___ MATERIAL PROVIDED ___

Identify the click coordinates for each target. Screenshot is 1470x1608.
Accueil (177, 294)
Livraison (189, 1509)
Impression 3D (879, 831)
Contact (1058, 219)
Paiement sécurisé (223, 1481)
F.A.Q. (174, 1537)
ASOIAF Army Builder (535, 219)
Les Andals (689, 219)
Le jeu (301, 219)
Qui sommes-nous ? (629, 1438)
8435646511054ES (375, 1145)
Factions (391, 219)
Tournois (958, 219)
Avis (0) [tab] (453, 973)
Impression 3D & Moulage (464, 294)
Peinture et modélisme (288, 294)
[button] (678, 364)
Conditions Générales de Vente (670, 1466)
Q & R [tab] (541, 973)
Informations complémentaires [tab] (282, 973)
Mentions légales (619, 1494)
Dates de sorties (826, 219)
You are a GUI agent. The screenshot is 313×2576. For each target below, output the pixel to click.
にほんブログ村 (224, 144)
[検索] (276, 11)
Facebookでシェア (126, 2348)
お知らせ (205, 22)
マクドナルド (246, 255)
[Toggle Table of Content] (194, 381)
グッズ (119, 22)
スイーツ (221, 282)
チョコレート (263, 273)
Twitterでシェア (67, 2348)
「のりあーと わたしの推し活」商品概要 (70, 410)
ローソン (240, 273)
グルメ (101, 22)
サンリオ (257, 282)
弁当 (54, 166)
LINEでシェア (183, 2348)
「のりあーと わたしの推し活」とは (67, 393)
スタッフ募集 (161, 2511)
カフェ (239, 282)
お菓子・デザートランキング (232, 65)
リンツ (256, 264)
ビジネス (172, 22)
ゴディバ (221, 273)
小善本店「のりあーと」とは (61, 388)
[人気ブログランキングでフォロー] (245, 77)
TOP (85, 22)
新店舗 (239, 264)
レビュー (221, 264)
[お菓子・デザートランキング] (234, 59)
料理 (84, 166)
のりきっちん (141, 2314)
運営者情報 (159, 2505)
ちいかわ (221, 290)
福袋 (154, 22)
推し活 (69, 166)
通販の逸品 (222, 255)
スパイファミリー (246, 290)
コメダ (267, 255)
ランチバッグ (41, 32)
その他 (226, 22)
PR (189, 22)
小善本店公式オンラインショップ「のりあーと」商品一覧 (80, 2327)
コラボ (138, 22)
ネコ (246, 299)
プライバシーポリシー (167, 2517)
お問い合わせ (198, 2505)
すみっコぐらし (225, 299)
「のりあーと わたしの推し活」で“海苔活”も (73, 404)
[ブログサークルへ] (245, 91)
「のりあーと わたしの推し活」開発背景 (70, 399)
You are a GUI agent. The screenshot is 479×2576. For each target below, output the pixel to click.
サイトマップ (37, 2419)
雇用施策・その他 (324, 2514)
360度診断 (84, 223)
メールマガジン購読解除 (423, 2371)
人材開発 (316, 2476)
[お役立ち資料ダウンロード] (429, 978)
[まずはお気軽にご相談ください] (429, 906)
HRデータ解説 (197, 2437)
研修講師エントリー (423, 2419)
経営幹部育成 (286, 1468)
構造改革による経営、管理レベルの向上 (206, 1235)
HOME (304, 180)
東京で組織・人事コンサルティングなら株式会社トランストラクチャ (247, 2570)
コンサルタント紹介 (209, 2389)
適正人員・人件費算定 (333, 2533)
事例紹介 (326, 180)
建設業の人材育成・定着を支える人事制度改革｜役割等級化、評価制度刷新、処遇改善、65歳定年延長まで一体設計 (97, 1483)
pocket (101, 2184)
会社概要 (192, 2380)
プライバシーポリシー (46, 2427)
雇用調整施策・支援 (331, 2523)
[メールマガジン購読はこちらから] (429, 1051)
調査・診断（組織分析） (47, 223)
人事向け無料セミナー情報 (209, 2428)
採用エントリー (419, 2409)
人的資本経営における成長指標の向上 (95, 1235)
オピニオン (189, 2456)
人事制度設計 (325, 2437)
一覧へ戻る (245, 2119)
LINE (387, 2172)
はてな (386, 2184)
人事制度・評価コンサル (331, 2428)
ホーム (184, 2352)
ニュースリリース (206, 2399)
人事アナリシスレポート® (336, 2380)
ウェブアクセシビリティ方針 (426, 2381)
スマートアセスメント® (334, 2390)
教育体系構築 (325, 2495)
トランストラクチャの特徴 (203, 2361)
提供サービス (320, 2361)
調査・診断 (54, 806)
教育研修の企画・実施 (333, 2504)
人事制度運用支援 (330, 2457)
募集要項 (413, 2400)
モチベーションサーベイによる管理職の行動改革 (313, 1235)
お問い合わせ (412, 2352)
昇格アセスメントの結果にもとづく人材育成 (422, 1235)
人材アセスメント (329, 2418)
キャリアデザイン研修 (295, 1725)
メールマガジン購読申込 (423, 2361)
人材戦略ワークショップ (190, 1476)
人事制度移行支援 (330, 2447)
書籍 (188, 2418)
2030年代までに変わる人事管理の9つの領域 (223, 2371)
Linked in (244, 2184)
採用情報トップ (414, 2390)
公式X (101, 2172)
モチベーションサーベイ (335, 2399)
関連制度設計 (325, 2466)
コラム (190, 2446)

___

_YOUR OBJECTIVE_
Retype the records that precede this task, keeping them exactly the same.

_OUTPUT OF THE EXERCISE_
Identify the click coordinates for each target. Screenshot is 1470x1608.
Accueil (177, 294)
Livraison (189, 1509)
Impression 3D (879, 831)
Contact (1058, 219)
Paiement sécurisé (223, 1481)
F.A.Q. (174, 1537)
ASOIAF Army Builder (535, 219)
Les Andals (689, 219)
Le jeu (301, 219)
Qui sommes-nous ? (629, 1438)
8435646511054ES (375, 1145)
Factions (391, 219)
Tournois (958, 219)
Avis (0) [tab] (453, 973)
Impression 3D & Moulage (464, 294)
Peinture et modélisme (288, 294)
[button] (678, 364)
Conditions Générales de Vente (670, 1466)
Q & R [tab] (541, 973)
Informations complémentaires [tab] (282, 973)
Mentions légales (619, 1494)
Dates de sorties (826, 219)
You are a GUI agent. The screenshot is 313×2576. For each target below, output the pixel to click.
にほんブログ村 (224, 144)
[検索] (276, 11)
Facebookでシェア (126, 2348)
お知らせ (205, 22)
マクドナルド (246, 255)
[Toggle Table of Content] (194, 381)
グッズ (119, 22)
スイーツ (221, 282)
チョコレート (263, 273)
Twitterでシェア (67, 2348)
「のりあーと わたしの推し活」商品概要 (70, 410)
ローソン (240, 273)
グルメ (101, 22)
サンリオ (257, 282)
弁当 (54, 166)
LINEでシェア (183, 2348)
「のりあーと わたしの推し活」とは (67, 393)
スタッフ募集 (161, 2511)
カフェ (239, 282)
お菓子・デザートランキング (232, 65)
リンツ (256, 264)
ビジネス (172, 22)
ゴディバ (221, 273)
小善本店「のりあーと」とは (61, 388)
[人気ブログランキングでフォロー] (245, 77)
TOP (85, 22)
新店舗 (239, 264)
レビュー (221, 264)
[お菓子・デザートランキング] (234, 59)
料理 (84, 166)
のりきっちん (141, 2314)
運営者情報 (159, 2505)
ちいかわ (221, 290)
福袋 (154, 22)
推し活 (69, 166)
通販の逸品 (222, 255)
スパイファミリー (246, 290)
コメダ (267, 255)
ランチバッグ (41, 32)
その他 (226, 22)
PR (189, 22)
小善本店公式オンラインショップ「のりあーと」商品一覧 (80, 2327)
コラボ (138, 22)
ネコ (246, 299)
プライバシーポリシー (167, 2517)
お問い合わせ (198, 2505)
すみっコぐらし (225, 299)
「のりあーと わたしの推し活」で“海苔活”も (73, 404)
[ブログサークルへ] (245, 91)
「のりあーと わたしの推し活」開発背景 (70, 399)
You are a GUI agent. The screenshot is 479×2576. For each target below, output the pixel to click.
サイトマップ (37, 2419)
雇用施策・その他 (324, 2514)
360度診断 (84, 223)
メールマガジン購読解除 (423, 2371)
人材開発 (316, 2476)
[お役立ち資料ダウンロード] (429, 978)
[まずはお気軽にご相談ください] (429, 906)
HRデータ解説 (197, 2437)
研修講師エントリー (423, 2419)
経営幹部育成 (286, 1468)
構造改革による経営、管理レベルの向上 (206, 1235)
HOME (304, 180)
東京で組織・人事コンサルティングなら株式会社トランストラクチャ (247, 2570)
コンサルタント紹介 (209, 2389)
適正人員・人件費算定 (333, 2533)
事例紹介 (326, 180)
建設業の人材育成・定着を支える人事制度改革｜役割等級化、評価制度刷新、処遇改善、65歳定年延長まで一体設計 (97, 1483)
pocket (101, 2184)
会社概要 (192, 2380)
プライバシーポリシー (46, 2427)
雇用調整施策・支援 (331, 2523)
[メールマガジン購読はこちらから] (429, 1051)
調査・診断（組織分析） (47, 223)
人事向け無料セミナー情報 (209, 2428)
採用エントリー (419, 2409)
人的資本経営における成長指標の向上 (95, 1235)
オピニオン (189, 2456)
人事制度設計 (325, 2437)
一覧へ戻る (245, 2119)
LINE (387, 2172)
はてな (386, 2184)
人事制度・評価コンサル (331, 2428)
ホーム (184, 2352)
ニュースリリース (206, 2399)
人事アナリシスレポート® (336, 2380)
ウェブアクセシビリティ方針 (426, 2381)
スマートアセスメント® (334, 2390)
教育体系構築 (325, 2495)
トランストラクチャの特徴 (203, 2361)
提供サービス (320, 2361)
調査・診断 (54, 806)
教育研修の企画・実施 (333, 2504)
人事制度運用支援 (330, 2457)
募集要項 (413, 2400)
モチベーションサーベイによる管理職の行動改革 (313, 1235)
お問い合わせ (412, 2352)
昇格アセスメントの結果にもとづく人材育成 (422, 1235)
人材アセスメント (329, 2418)
キャリアデザイン研修 (295, 1725)
メールマガジン購読申込 (423, 2361)
人材戦略ワークショップ (190, 1476)
人事制度移行支援 (330, 2447)
書籍 (188, 2418)
2030年代までに変わる人事管理の9つの領域 (223, 2371)
Linked in (244, 2184)
採用情報トップ (414, 2390)
公式X (101, 2172)
モチベーションサーベイ (335, 2399)
関連制度設計 (325, 2466)
コラム (190, 2446)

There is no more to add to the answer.